I kept my head up just enough to see two cop cars pull up behind the minivan and the officers within drew weapons on Hoot.
“All right, old timer,” one of them said. “We just want the five you’re transporting. They’re wanted for—”
“Please do an old man the courtesy of not lyin’ to him. Y’all want the ransom,” Hoot responded, sounding bored. “And if y’all know who I am, y’all know I ain’t goin’ down without a fight.”
“Fair enough.” The officer who was speaking took aim.
The officer’s head exploded.
“FUCK!!!” the other officers yelled, taking cover behind their doors.
Hoot’s gun was still smoking when he shot through a door and killed another one. I had no idea what kind of bullets he was using, but that door might as well have been a Kraft Single for all the good it did stopping a bullet.
“I’ve got to help,” I whispered to McKenzie.
“Will, no!” she pleaded, gripping my arm. “You’ll get yourself killed!”
“Yeah, I’m gonna have to ask you to just sit tight.”
I looked up and found myself staring down the barrel of Sam’s gun. “Sam, what the fuck?!”
“How much is your ransom?” he asked, his gaze cold.
“Sam, we’re all family here,” Jeanie gasped. “What are you doing?!”
“Family? Don’t make me laugh. You’ve disowned everyone in this car, and I don’t even know those two in the back,” Sam snorted.
Hank, much to my complete and utter shock, put himself between Sam’s gun and me. “Sam, you put that down right now. We can discuss this like men.”
“Dead or alive, right?” Sam asked coldly.
I pressed my lips together, my hand slowly reaching behind me to the waistband of my pants.
“Sam! How can you even joke about shooting your f—!” Jeanie began.

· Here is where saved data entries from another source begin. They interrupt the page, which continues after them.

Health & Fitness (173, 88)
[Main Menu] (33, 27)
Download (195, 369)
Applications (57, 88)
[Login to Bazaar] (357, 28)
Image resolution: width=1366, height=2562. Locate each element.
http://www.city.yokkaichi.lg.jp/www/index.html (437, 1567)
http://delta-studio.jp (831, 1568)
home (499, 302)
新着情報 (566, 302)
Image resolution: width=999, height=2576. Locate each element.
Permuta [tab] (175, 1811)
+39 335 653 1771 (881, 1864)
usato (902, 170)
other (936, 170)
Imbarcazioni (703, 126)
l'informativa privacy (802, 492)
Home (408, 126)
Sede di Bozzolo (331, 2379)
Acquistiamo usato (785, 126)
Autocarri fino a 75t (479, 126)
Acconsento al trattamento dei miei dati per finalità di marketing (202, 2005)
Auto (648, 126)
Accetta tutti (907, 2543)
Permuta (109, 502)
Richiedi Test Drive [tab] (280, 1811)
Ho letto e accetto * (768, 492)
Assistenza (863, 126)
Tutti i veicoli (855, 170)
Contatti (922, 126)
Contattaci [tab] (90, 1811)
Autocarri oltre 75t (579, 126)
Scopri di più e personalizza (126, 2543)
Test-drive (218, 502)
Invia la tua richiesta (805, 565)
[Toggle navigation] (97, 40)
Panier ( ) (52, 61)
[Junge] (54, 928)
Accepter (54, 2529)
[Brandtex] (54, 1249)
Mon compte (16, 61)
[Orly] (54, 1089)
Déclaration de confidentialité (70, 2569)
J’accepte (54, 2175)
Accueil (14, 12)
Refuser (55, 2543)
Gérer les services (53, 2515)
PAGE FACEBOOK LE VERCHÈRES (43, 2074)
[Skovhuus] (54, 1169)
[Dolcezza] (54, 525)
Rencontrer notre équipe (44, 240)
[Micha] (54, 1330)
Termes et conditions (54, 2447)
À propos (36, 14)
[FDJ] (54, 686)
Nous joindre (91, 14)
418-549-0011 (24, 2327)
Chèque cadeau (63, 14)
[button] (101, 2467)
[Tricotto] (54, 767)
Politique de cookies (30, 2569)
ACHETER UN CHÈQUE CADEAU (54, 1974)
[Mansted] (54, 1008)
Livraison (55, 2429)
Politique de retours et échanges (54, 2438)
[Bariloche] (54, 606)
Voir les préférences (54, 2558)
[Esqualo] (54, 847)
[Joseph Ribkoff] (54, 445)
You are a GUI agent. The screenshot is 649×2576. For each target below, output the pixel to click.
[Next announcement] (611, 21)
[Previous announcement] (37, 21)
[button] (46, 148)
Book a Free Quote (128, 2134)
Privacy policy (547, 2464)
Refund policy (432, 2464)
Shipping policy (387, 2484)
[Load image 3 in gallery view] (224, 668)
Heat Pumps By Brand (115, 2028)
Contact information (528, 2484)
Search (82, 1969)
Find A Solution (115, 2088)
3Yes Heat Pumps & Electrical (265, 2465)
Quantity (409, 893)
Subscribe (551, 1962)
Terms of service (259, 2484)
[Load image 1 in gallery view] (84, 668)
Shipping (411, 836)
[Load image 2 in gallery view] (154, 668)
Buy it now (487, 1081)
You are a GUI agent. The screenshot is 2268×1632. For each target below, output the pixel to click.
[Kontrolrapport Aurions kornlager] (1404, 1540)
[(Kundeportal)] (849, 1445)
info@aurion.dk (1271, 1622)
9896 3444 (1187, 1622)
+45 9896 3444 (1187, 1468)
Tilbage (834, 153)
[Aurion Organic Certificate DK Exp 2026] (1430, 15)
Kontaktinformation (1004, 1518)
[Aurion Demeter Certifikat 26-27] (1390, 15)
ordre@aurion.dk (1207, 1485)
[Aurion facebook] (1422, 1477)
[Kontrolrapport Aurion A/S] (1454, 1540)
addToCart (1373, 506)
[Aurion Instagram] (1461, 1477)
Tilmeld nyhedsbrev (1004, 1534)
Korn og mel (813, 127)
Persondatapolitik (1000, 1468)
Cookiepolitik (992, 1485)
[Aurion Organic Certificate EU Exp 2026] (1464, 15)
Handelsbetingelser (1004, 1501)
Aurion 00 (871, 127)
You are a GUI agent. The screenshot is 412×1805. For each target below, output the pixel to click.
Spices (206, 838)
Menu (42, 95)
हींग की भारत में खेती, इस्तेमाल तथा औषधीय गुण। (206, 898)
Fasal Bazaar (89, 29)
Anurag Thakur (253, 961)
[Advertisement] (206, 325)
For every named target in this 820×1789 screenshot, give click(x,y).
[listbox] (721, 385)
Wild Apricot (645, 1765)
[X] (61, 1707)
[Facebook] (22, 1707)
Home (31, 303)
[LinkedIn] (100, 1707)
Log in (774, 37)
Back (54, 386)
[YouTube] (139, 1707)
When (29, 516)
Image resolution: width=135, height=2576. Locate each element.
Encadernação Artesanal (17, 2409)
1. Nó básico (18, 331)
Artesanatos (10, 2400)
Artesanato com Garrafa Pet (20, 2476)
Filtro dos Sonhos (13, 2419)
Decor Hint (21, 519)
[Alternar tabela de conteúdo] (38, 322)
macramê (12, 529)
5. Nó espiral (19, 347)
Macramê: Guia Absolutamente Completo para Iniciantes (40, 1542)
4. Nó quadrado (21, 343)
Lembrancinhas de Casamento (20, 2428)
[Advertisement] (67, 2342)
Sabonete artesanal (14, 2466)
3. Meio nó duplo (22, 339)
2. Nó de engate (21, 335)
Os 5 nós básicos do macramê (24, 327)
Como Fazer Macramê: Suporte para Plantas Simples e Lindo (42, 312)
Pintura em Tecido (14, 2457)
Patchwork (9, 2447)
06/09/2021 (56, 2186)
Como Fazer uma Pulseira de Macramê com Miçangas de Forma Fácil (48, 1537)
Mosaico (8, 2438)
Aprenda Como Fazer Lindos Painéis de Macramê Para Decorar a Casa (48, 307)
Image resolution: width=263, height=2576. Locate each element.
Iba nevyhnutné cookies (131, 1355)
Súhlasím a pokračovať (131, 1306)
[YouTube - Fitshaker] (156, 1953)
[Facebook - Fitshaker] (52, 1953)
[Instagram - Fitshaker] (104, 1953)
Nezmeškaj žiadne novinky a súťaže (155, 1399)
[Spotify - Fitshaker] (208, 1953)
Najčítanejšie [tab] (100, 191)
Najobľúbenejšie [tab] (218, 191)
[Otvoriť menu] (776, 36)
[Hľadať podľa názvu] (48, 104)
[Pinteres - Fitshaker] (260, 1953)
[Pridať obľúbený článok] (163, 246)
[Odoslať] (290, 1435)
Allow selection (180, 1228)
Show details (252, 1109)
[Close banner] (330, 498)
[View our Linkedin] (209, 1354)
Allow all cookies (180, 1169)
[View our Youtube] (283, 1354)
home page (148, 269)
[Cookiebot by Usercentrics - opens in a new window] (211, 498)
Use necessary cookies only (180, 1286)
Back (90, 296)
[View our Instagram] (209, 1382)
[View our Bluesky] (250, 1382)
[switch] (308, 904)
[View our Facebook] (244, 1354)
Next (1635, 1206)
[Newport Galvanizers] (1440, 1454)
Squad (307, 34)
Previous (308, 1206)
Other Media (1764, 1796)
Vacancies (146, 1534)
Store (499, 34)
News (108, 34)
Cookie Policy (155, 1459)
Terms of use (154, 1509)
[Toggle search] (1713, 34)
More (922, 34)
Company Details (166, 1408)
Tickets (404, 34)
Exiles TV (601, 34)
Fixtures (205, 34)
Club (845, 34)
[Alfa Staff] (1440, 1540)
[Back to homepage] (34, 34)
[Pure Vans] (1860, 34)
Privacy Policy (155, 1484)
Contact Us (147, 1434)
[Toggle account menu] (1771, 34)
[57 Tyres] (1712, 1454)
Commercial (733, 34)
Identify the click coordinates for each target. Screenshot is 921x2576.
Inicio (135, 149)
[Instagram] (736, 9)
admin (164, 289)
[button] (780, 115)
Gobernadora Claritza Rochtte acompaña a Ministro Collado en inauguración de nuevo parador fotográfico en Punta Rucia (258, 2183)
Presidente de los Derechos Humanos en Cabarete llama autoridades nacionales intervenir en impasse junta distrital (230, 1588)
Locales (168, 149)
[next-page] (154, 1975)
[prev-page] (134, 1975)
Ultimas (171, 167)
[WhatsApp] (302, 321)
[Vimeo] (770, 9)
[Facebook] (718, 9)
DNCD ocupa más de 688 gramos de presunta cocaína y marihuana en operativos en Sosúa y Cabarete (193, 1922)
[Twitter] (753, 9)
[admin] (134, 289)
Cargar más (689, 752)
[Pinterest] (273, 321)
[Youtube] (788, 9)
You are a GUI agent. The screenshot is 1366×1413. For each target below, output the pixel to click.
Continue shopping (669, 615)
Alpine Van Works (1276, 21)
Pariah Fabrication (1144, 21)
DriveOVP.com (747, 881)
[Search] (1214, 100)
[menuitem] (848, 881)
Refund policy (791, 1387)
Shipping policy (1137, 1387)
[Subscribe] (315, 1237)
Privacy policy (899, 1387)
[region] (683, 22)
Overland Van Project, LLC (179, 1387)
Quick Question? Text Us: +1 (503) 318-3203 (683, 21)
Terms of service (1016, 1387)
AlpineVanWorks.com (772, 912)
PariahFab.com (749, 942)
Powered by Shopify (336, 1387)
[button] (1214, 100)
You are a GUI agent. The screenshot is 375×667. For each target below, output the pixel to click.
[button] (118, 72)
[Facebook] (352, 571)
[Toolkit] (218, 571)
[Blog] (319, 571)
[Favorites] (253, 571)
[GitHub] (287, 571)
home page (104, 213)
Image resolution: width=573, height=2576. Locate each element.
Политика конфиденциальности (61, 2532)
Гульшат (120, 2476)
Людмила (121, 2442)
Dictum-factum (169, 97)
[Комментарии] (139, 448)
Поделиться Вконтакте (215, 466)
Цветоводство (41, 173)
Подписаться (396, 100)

Sam squeezed the trigger and blew a hole in Hank’s chest. The lifeless man crumpled and landed on Jeanie, who screamed.
“God I’m glad I don’t have to listen to that ass ever again.” Sam grinned, and it made him look like a maniac. Something had snapped in his brain.
“Hank! Hank!!!” Jeanie shrieked, shaking the dead body and just causing viscera to get everywhere. His eyes were completely unseeing. There was nothing any of us could do.
“I suppose they still need to be able to identify you, though, if I’m going to get the ransom,” Sam mused. “No matter. There’s still fingerprints.” He pointed his gun at Jeanie.
“Put it down!” I said, whipping my gun out and pointing it at Sam. “You stop this right now, Sam. I don’t know what broke in your brain in the last ten minutes, but—”
Jeanie kept screaming, drowning out some of my words. Sam just rolled his eyes and blew his mother’s head off.
I knew I couldn’t hesitate. I pulled the trigger…
… but nothing happened.
“Safety, Will. The safety’s still on,” Sam explained. He turned his gun on me. “Also, drop it.”
Fuck. I glowered at him and began lowering my weapon.
“No, no. Toss it up here.” Sam gestured with his free hand.
With a low growl, I tossed my gun to the front of the car.
“That’s better. Now, we can all be friends,” Sam said. “I don’t find you nearly as annoying as they were, so….”
While Sam’s attention was on me, McKenzie, pale and shaking, snapped her gun out and fired, getting Sam right in the face.
The explosion of blood and mystery meat against the windows was spectacular.
“Oh God.” McKenzie’s hand shook, still pointing the gun at where Sam used to be. “Oh my God….”
“What in the hell?! I leave y’all alone for five minutes…. Whoa, there, McKenzie. You need to put that down,” Hoot said, eyes widening as McKenzie’s gun swung his way when he poked his head back in the driver’s window.
“I shot him.” Her voice quavered. “I-I shot my uncle. I shot Uncle Sam!”
“And I can’t think of anyone more deservin’ after what it looks like he did to his parents,” Hoot replied. He carefully opened the driver’s door, telegraphing his movements slowly. “You give that gun to ol’ Hoot, okay?”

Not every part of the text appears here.